#### Extracted data:
==========

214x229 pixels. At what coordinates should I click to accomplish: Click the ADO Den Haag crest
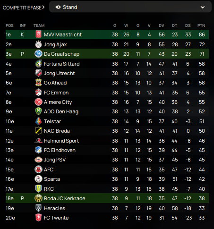[x=38, y=111]
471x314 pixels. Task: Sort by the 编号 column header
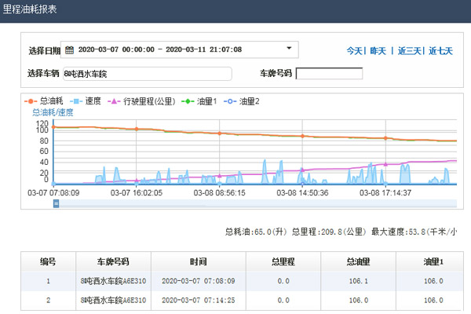tap(48, 261)
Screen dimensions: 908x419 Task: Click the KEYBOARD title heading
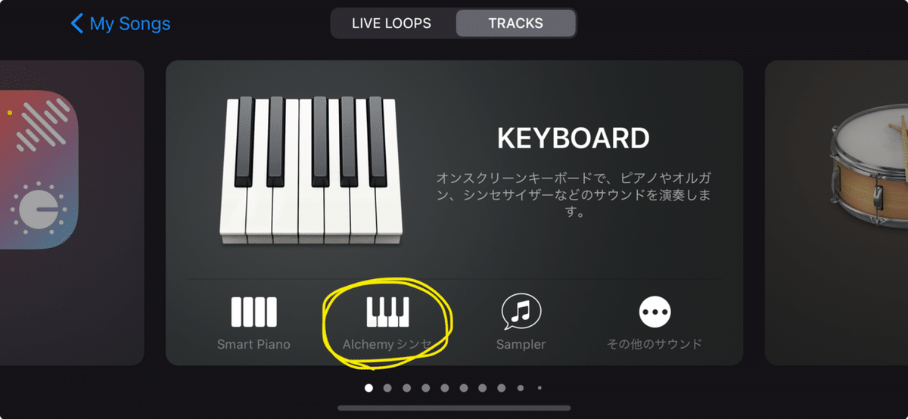573,138
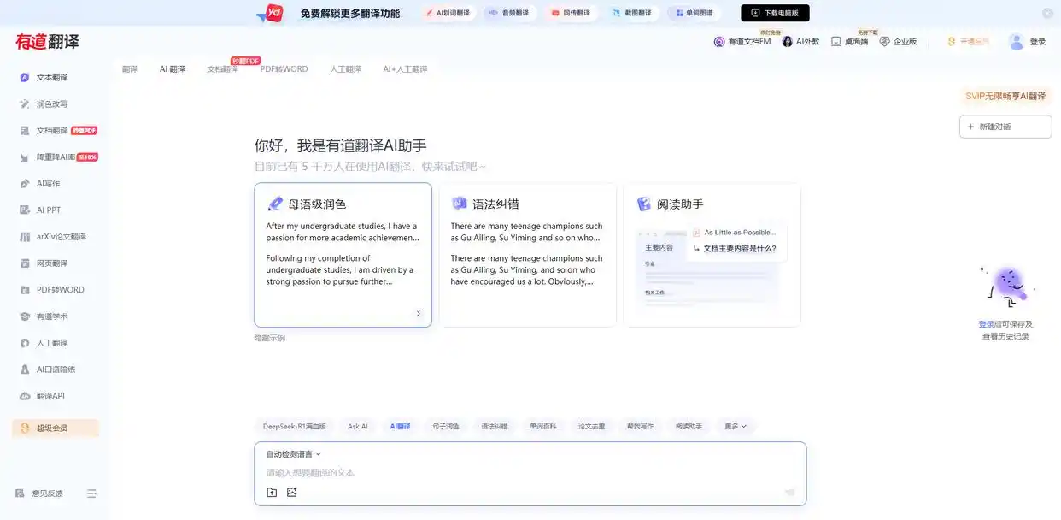This screenshot has height=520, width=1061.
Task: Click the upload file icon in input box
Action: pyautogui.click(x=272, y=492)
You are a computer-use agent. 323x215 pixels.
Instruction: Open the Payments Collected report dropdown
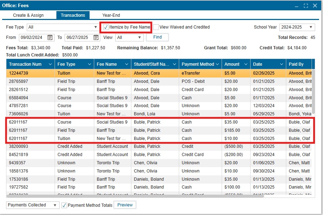55,205
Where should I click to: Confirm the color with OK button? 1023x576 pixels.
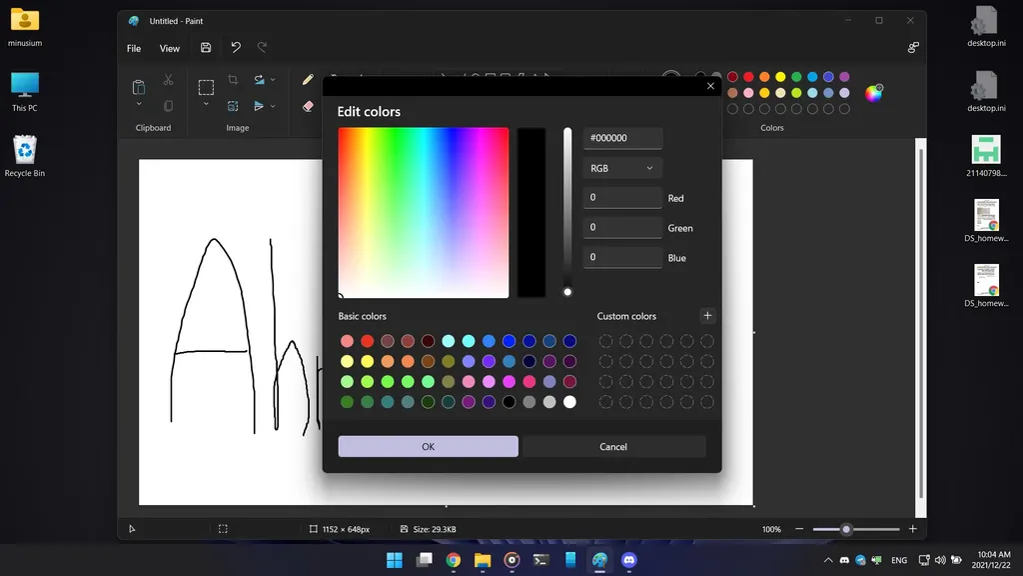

==========

#### Exercise requirements:
From the first line to the last, copy the listing above exactly, dropping all images.

#### Result below:
214x229 pixels. At what coordinates should I click to accomplish: Click the ADO Den Haag crest
[x=38, y=111]
471x314 pixels. Task: Sort by the 编号 column header
tap(48, 261)
Screen dimensions: 908x419 Task: Click the KEYBOARD title heading
573,138
This screenshot has height=520, width=1061.
Task: Click the upload file icon in input box
Action: pyautogui.click(x=272, y=492)
You are a computer-use agent. 323x215 pixels.
Instruction: Open the Payments Collected report dropdown
55,205
Where should I click to: Confirm the color with OK button? 1023x576 pixels.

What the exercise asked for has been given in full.